▸ Work task A
Answer these questions from the news column about Ovadia Yosef, Avraham Harman and Eyal Golan:
(i) What does Arye Deri want done with Ovadia Yosef's apartment?
(ii) Who conducts the Hebrew University Orchestra?
(iii) Where is Eyal Golan's mega-concert scheduled to take place?
▸ Work task B
Pick up the news column about Ovadia Yosef, Avraham Harman and Eyal Golan, and continue it from its final sentence.

▸ Extract to read

APROPOS RABBI Ovadia Yosef, one of his daughters, Adina Bar- Shalom, objects to the commercialization of her father’s memory, especially by fund-raising organizations which use his photograph and name without applying to his family for permission. There is also a dispute between members of the Yosef family and Arye Deri as to whether Ovadia Yosef’s apartment should be turned into a museum, should be a residence for family members or should be sold. Deri is in favor of a museum to perpetuate Yosef’s memory.
EACH YEAR, the Hebrew University Orchestra conducted by Anita Kamien performs a special concert to honor the memory of Avraham Harman, who was the university’s president and later chancellor from 1968 to 1983. Prior to that he was a diplomat and among the founders of the Foreign Ministry, eventually serving from 1959 to 1968 as Israel’s ambassador to the US.
He was also the founding president of the Israel Public Council for Soviet Jewry.
This year’s concert, on Saturday, February 22 at the Henry Crown Auditorium of the Jerusalem Theater, is of particular significance because it celebrates the centenary year of his birth. Harman was born in London in 1914, and died in Jerusalem on February 23, 1992. The concert, with works by Mozart, Beethoven and Brahms, will feature soloists Roger Kamien on piano, Ilya Konovalov on violin and Kirill Mihanovsky on cello. The concert is sponsored by the Hebrew University’s Department of Musicology in the Faculty of Humanities, in cooperation with the office of the Dean of Students.
ONCE THE statutory rape file on popular singer Eyal Golan was closed, many women were perfectly happy to have him appear at a women’s conference in Eilat last week, though leading figures from various women’s organizations – most notably the Rape Crisis Center – are not at all happy that Golan is running free.
Golan is scheduled for a mega-concert at the Jerusalem International Convention Center on Saturday, March 15, the eve of Purim, which is widely recognized as a women’s festival, given it was Queen Esther who saved the Jewish world of her era from annihilation.

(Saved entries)

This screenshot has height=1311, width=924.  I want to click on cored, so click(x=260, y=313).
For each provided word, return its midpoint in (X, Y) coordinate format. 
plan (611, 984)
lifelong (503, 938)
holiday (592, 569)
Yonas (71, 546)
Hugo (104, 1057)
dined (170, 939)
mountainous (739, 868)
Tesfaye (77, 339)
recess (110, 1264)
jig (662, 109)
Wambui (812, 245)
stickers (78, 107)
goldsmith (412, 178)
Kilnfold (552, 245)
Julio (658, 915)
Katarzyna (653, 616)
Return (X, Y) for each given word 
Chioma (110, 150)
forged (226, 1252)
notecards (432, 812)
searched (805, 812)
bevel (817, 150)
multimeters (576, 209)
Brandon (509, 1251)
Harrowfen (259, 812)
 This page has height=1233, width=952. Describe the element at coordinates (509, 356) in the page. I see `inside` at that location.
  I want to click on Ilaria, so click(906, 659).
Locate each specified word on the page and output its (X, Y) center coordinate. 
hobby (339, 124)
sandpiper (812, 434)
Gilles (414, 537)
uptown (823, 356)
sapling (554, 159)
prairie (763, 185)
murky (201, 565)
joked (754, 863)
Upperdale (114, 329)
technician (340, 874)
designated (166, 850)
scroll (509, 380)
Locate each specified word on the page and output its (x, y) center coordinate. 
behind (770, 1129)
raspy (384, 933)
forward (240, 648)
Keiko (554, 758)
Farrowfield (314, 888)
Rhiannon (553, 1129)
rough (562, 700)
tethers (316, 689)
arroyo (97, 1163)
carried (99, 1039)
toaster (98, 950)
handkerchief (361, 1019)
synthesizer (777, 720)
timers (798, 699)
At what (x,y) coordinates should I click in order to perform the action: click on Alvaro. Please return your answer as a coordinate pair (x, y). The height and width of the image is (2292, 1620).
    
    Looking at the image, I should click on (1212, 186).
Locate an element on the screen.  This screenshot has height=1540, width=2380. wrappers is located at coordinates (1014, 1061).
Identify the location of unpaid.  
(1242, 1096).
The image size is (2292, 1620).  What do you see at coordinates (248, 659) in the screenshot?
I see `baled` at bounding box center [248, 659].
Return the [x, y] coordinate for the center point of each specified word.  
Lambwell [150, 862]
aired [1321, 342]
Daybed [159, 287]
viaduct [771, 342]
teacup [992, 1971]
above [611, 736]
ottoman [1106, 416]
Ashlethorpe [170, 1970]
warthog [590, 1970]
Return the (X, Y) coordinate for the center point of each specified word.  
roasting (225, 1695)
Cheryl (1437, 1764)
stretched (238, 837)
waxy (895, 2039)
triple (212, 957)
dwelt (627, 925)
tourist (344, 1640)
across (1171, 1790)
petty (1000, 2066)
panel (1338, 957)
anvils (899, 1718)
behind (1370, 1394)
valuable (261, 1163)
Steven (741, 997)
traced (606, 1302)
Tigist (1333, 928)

▸ Your response A
(i) He wants it turned into a museum to perpetuate Yosef's memory.
(ii) Anita Kamien.
(iii) At the Jerusalem International Convention Center.

▸ Your response B
Unless another scandal related to Golan erupts, it can be safely presumed that the concert will be a sellout.
SEVERAL DRUSE families have relatives living in Syria, and it’s not uncommon for brides to cross the border from one country to the other while wedding guests from each country stand on either side of the fence.
Not only brides cross the border. It’s a well-known fact that in recent months, several hundred Syrians who are victims of the strife in their country have been treated in Israeli hospitals; from this side of the border, quite a number of young men have gone to Damascus to study. One of the reasons for this was revealed last Friday in the weekly broadcast on Israel Radio that Haim Ador anchors from Haifa: Education in Syria is free of charge.
Ador interviewed Druse actor Jabbar Abu Jamal from Majdal Shams, who had studied drama at the University of Damascus – where not only is the tuition free, but so is student accommodation. Ador had been to see play in which Abu Jamal had performed, and had been sufficiently impressed by the actor’s talent to invite him to appear on his show.
The course for which Abu Jamal wanted to enroll required an audition. He chose to do a Shakespearean soliloquy in Arabic, which the admissions panel approved, but he then had to do a reading of something the panel selected for him. Each year, only 16 new students are admitted to the course, and Abu Jamal was one of them. He could vouch for the high standards, he said.